* **REQUIRED WORK**
- A) In the transmission fluid excerpt, what fluid was put in after the transmission was flushed?
- B) From the transmission fluid excerpt, extract the passage from "I have regularly" to "low mileage car.".

* **EXCERPT**

START

If you can swing it, wipe the slate clean....ask for a rebuilt from Toyota (not yours rebuilt by a local subcontractor of the dealer) and have the dealer install it. That way, you get the unit's warranty and the dealer's labor warranty.
They are either building it wrong or installing it wrong.
I have 2002 Avalon with about 22,000 miles on it. I have owned it since it had about 3,000 miles, for about 3 years. I never beat on it or drive it in severe conditions.
I have regularly changed the oil and checked the transmission fluid level. This time I checked the transmission fluid level I noticed it was brown. I don't remember seeing it dark before, and I know I have checked it. I know it is supposed to be red, unless Toyota uses some sort of dark OEM fluid.
So I had the tranny flushed and replaced with new Dextron III fluid. The manual and dipstick says use Dextron II or III for this year.
I was wondering if anyone knew what might have caused the dark fluid with such low miles. I know high mileage cars that have never had the transmission fluid changed could have this problem, but I have never seen it happen on such a low mileage car.
The car runs like a top, has never had any shifting or transmission slipping. That's another thing that confuses me, but I never push the car either.
Thanks -Xman
Some might advise you to install an auxillary ATF cooler and I would agree that it might help. My reluctance is based on the fact that my 2001 RX300 has the factory auxilary cooler and yet my ATF was BURNED (absolutely NO towing nor rough service) at only 40,000 miles. Then again the RX is much heavier....

END

Element and text position data

START

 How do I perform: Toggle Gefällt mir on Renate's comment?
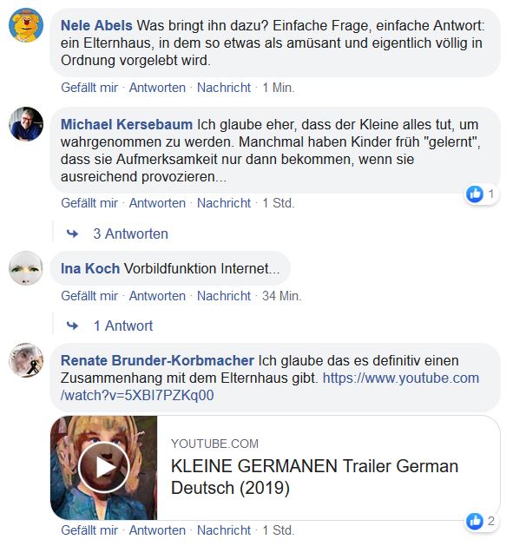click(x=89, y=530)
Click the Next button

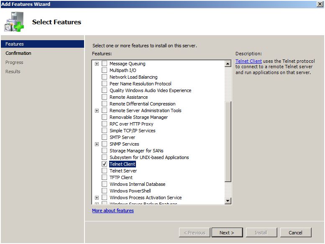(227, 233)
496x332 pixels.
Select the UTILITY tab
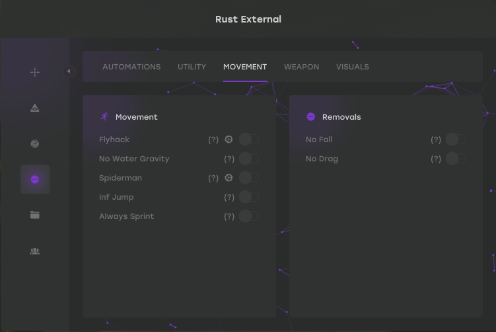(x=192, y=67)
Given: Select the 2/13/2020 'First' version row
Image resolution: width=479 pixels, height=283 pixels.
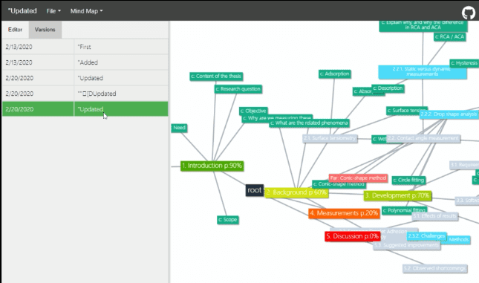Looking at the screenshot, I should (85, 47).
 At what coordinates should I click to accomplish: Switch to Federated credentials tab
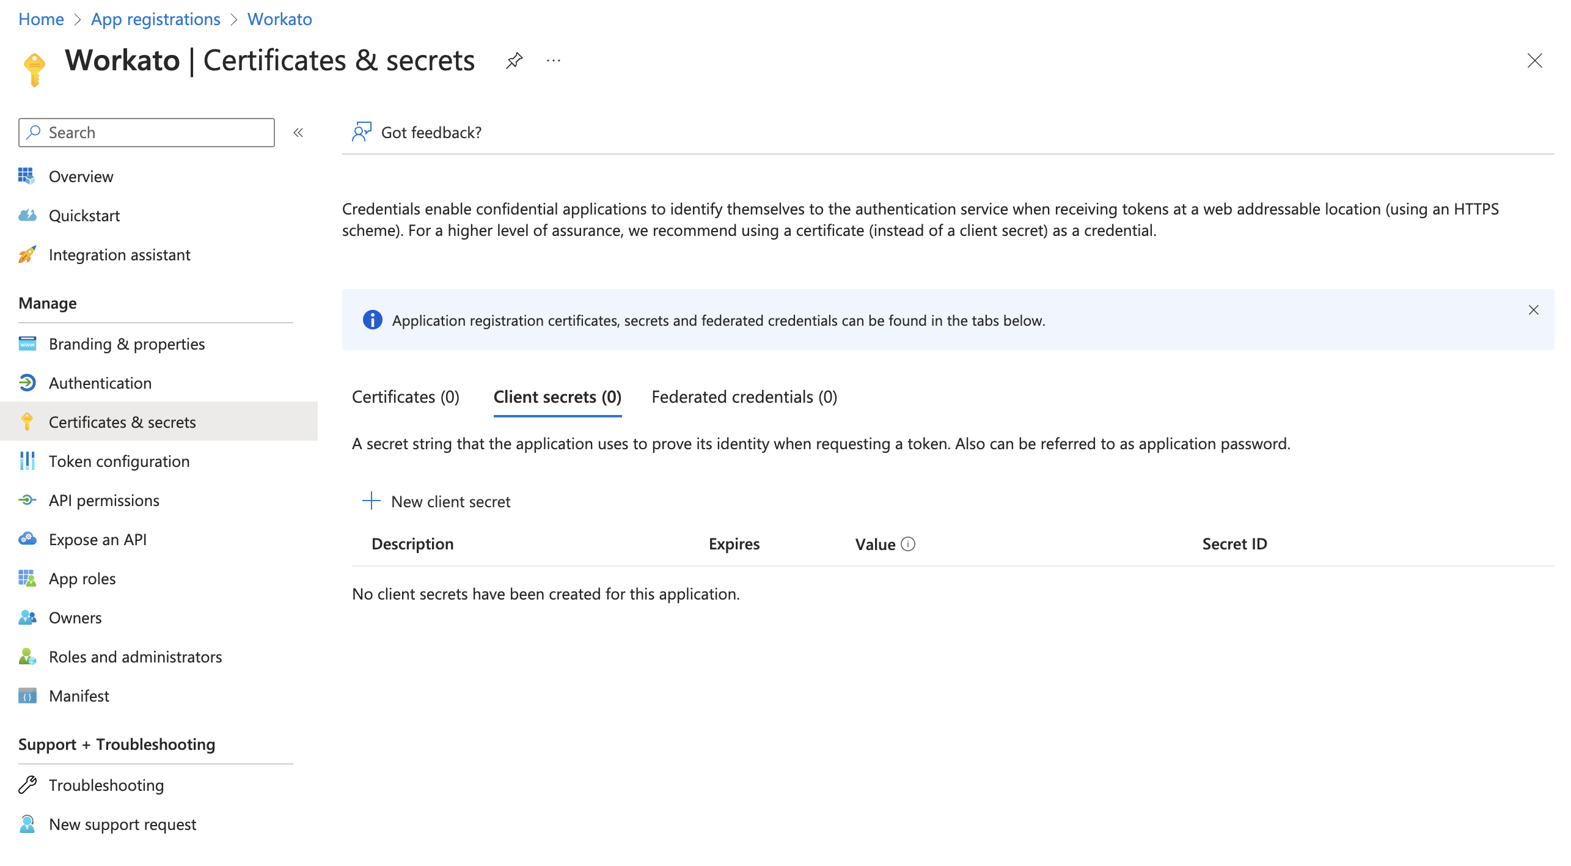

END

* **EXPECTED RESULTS**
- A) New Dextron III fluid.

- B)
I have regularly changed the oil and checked the transmission fluid level. This time I checked the transmission fluid level I noticed it was brown. I don't remember seeing it dark before, and I know I have checked it. I know it is supposed to be red, unless Toyota uses some sort of dark OEM fluid.
So I had the tranny flushed and replaced with new Dextron III fluid. The manual and dipstick says use Dextron II or III for this year.
I was wondering if anyone knew what might have caused the dark fluid with such low miles. I know high mileage cars that have never had the transmission fluid changed could have this problem, but I have never seen it happen on such a low mileage car.